Edison had a huge impact on society, holding 1,093 patents to his name at the time of his death. His work in several fields created the basis for many of the technologies that we enjoy today and take for granted. However, like anyone else, he suffered through failure numerous times, but where others quit, he persisted.

Most of us develop our sense of who we are by what we do. As entrepreneur Alex Hormozi says “You don’t become confident by shouting affirmations in the mirror, but by having a stack of undeniable proof that you are who you say you are. Outwork your self-doubt.”

5. Learn Only from Your Personal Experience

Munger says that common disasters of mankind are usually due to repeating obvious mistakes made by predecessors.

Reading and consuming the words and thoughts of the world’s greatest thinkers has afforded me a larger worldview than I ever could have imagined. By learning from other people’s mistakes and shortcomings, I can iterate those lessons into my own life without having to go through the same trials and tribulations. Sure, I’m going to encounter my own failures and fuck-ups, but studying other’s failures has made me more aware of the pitfalls of any endeavor, and like Munger’s message, I know what thoughts, actions, or character traits to avoid.

6. Let Life Knock You Down

In their 1997 smash hit Tubthumping,  Chumbawamba sang the lyrics, “I get knocked down, but I get up again because you’re never gonna keep me down.

If you want to guarantee a life of misery, don’t listen to Chambawumba.

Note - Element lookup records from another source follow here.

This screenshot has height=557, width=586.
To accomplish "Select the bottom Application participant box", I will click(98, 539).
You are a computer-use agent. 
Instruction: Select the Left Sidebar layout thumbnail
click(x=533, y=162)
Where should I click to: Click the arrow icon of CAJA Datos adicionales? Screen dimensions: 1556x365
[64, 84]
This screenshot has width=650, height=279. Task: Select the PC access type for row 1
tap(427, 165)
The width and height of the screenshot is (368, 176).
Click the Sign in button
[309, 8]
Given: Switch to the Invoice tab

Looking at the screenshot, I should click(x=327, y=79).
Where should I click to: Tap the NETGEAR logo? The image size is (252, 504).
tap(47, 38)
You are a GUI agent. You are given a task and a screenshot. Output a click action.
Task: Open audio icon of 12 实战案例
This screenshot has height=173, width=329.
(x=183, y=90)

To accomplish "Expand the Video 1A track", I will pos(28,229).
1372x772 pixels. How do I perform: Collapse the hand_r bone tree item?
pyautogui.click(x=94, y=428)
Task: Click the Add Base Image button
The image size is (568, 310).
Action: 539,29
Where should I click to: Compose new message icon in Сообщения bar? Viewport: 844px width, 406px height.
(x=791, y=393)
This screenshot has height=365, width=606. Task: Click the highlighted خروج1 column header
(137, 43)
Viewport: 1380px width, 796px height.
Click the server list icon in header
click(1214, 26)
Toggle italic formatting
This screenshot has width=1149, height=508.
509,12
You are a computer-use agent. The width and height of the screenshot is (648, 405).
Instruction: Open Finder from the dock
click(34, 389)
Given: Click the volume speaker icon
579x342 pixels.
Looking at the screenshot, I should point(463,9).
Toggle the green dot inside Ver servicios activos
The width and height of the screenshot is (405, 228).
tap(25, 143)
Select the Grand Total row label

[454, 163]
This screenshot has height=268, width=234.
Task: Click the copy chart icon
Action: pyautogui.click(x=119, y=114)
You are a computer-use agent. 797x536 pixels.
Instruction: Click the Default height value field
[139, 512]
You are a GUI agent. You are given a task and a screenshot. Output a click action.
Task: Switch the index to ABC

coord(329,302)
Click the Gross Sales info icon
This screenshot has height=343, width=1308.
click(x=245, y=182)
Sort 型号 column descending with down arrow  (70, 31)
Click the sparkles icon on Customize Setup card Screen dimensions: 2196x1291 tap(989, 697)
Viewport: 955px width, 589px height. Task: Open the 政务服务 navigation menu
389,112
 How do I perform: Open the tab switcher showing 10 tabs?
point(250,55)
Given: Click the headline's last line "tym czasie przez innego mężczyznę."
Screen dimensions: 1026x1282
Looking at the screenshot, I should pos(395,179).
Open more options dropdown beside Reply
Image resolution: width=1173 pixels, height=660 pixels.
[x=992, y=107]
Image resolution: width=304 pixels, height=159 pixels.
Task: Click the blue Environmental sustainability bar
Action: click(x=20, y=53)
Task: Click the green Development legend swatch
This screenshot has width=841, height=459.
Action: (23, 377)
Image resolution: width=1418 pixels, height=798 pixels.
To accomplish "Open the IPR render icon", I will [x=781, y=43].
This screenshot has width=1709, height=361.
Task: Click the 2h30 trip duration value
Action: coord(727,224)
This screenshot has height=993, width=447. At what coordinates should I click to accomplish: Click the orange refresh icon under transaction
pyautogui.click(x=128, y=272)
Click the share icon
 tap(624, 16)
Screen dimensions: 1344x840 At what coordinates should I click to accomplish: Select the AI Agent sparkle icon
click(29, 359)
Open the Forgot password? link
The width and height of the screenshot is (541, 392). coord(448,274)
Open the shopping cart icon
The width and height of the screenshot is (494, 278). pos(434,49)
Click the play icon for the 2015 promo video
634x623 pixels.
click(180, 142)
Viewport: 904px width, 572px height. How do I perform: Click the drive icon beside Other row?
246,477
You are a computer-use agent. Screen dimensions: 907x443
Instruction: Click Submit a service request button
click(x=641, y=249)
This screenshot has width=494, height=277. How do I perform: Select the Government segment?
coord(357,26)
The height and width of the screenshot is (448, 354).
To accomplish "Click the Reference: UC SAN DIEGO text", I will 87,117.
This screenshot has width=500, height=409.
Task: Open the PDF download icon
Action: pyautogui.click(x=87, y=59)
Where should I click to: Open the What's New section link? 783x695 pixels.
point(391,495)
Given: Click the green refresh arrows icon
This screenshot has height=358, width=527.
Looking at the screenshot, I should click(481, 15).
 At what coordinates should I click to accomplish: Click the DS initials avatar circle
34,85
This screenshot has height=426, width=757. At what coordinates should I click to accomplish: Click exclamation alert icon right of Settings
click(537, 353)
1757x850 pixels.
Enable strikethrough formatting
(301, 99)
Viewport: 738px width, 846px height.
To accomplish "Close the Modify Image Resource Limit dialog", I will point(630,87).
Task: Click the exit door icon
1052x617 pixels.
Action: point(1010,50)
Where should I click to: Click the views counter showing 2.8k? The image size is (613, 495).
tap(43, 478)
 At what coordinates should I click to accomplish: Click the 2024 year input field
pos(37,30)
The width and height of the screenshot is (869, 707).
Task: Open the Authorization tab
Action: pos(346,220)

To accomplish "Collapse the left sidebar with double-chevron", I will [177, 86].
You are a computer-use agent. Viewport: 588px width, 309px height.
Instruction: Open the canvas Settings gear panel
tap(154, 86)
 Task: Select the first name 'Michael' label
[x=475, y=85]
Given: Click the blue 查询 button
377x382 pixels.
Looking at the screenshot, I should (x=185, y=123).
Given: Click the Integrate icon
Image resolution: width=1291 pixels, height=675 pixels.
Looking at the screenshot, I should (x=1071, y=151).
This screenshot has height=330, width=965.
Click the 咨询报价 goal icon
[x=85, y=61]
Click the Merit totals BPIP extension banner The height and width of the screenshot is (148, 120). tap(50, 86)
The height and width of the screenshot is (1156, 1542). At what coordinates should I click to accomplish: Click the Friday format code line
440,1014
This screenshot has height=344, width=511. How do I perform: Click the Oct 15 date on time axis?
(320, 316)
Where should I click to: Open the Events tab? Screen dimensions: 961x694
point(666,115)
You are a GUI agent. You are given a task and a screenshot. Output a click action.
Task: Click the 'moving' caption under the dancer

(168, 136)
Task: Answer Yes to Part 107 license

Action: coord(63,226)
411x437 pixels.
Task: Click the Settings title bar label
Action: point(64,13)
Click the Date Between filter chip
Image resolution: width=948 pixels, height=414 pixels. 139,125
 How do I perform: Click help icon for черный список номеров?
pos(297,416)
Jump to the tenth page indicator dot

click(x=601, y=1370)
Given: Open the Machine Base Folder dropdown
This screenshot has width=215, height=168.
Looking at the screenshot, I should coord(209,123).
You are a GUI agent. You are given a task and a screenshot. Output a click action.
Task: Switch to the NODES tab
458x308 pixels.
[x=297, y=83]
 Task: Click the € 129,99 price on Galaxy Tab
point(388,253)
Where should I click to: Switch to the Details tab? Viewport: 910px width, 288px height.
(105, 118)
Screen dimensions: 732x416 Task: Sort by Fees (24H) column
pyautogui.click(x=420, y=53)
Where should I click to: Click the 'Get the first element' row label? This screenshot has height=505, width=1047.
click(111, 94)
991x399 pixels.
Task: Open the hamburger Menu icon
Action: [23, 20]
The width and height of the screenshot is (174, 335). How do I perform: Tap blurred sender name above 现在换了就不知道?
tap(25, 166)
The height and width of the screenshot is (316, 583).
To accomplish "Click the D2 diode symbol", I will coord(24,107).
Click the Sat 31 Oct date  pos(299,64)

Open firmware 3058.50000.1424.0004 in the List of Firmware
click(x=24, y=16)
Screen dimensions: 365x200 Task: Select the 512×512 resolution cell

But if you want to be happy and successful, you’d get up again and again. Life never stops swinging for your head. Sometimes you get lucky and dodge a big right hook, but inevitably they’re going to land at least one big blow to the side of your head. It’s your choice. Do you lay down and give up while the ref counts to 10, or do you rise from the dead like Tyson Fury and shock the world with your response?

7. Don’t Think Backward

Approach the study of happiness by studying how not to be happy, in other words:

Approach “How to be X?”

By asking “How not to be X?”

 

Had I heard this speech as I was graduating college, I’m not 100% sure I would have followed Munger’s advice to a tee, but it certainly would have done more good than the commencement speech my graduating class received. This guidance is potent and lasting.

Charlie Munger and Warren Buffett are notorious for their efforts to avoid dumb mistakes and eliminate risk. “It’s remarkable how much long-term advantage you can get by just consistently not being stupid, instead of trying to be very intelligent,” Munger once said. The list above is the definitive guide on not being stupid.